Create TensocrflowTFRecords at this format

Greetings!

I need to write Tensorflow TFRecords files in this specific format, for input to an object detection model:

PrefetchDataset element_spec={
    'image': TensorSpec(shape=(None, None, 3), dtype=tf.uint8, name=None), 
    'image/filename': TensorSpec(shape=(), dtype=tf.string, name=None), 
    'image/id': TensorSpec(shape=(), dtype=tf.int64, name=None), 
    'objects': {
        'area': TensorSpec(shape=(None,), dtype=tf.int64, name=None), 
        'bbox': TensorSpec(shape=(None, 4), dtype=tf.float32, name=None), 
        'id': TensorSpec(shape=(None,), dtype=tf.int64, name=None), 
        'is_crowd': TensorSpec(shape=(None,), dtype=tf.bool, name=None), 
        'label': TensorSpec(shape=(None,), dtype=tf.int64, name=None)}
}

I want to implement like this implementation, but at above specified format (where ‘ojbects’ key have another subkeys in it)

Thanks in advance!
Allan S.

Hello @allanfreitas

Thank you for using TensorFlow

In the documentation of tf.train.example it is mentioned how to deal with features for example [here] (TFRecord and tf.train.Example  |  TensorFlow Core) you can make create_example function like this example.

object_features = {
        'area': tf.train.Feature(int64_list=tf.train.int64List(value=objects['area'])),
        #similarly we can define for other elements.
    }

    feature_dict['objects'] = tf.train.Feature(bytes_list=tf.train.BytesList(value=[tf.io.serialize_tensor(tf.convert_to_tensor(object_features)).numpy()]))
    
    # Create an Example
    example = tf.train.Example(features=tf.train.Features(feature=feature_dict))
    

for writing TFRecords we can iterate through every entry and write as binary data.

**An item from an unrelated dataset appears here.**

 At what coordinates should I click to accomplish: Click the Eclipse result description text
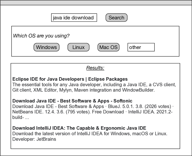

        for entry in data:
            image = entry['image'] 
            filename = entry['filename']  
            image_id = entry['id']  
            objects = entry['objects'] 
            
            example = create_example(image, filename, image_id, objects)
            writer.write(example.SerializeToString())

For reading TFRecords also you may need to follow the same way to retrieve data while training.